Give back an exact copy of the lines in the records below, from the line that has "At what coordinates should I click to accomplish: Click the Rank" through the line that has "You are a GUI", and nothing besides.

#### MATERIAL PROVIDED

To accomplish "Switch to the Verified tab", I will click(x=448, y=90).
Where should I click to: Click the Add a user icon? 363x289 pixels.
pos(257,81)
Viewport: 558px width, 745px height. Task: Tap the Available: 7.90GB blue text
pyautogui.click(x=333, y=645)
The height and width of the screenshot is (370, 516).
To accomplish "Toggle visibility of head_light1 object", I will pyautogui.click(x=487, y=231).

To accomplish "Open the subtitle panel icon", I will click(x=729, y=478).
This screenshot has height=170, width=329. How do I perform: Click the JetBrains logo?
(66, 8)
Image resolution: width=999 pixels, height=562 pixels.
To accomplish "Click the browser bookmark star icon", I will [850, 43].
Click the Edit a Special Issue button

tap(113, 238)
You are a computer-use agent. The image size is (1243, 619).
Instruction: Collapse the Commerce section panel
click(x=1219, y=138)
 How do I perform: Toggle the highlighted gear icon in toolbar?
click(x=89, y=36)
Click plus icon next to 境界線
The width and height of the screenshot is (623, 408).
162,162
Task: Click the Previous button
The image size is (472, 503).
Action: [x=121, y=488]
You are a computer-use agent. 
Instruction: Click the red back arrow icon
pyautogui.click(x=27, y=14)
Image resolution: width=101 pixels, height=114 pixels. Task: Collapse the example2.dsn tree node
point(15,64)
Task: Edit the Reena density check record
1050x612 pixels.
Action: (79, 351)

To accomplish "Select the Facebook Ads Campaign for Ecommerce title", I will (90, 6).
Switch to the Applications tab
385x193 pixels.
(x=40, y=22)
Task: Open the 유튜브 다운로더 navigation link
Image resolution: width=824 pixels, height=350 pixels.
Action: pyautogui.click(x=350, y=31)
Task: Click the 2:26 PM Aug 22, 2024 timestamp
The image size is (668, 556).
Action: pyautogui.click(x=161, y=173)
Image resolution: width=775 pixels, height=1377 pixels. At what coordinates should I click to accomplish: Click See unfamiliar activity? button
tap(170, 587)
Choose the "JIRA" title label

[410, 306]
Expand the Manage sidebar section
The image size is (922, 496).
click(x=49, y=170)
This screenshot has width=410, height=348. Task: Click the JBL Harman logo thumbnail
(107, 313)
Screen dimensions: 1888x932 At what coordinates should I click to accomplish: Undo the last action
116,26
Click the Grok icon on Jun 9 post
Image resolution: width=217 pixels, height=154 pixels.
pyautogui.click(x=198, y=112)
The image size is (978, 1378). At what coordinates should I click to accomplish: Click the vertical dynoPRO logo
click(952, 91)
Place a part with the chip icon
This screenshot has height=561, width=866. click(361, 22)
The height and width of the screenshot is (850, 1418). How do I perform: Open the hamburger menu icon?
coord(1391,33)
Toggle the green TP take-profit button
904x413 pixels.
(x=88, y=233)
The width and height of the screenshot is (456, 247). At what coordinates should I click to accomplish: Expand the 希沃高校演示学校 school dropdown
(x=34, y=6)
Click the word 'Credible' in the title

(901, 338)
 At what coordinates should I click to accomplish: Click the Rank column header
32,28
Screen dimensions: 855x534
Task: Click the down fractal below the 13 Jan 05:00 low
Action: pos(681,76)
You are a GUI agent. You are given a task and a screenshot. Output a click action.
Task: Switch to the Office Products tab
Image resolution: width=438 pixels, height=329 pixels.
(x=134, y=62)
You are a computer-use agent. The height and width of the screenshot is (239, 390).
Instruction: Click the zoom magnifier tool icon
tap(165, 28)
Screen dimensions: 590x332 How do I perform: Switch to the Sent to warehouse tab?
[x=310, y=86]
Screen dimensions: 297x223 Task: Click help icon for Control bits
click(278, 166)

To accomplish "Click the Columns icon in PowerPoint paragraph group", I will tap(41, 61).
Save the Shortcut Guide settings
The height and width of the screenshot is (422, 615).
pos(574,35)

########

ANSWER AREA -
 At what coordinates should I click to accomplish: Click the Rank column header
32,28
Screen dimensions: 855x534
Task: Click the down fractal below the 13 Jan 05:00 low
Action: pos(681,76)
You are a GUI agent. You are given a task and a screenshot. Output a click action.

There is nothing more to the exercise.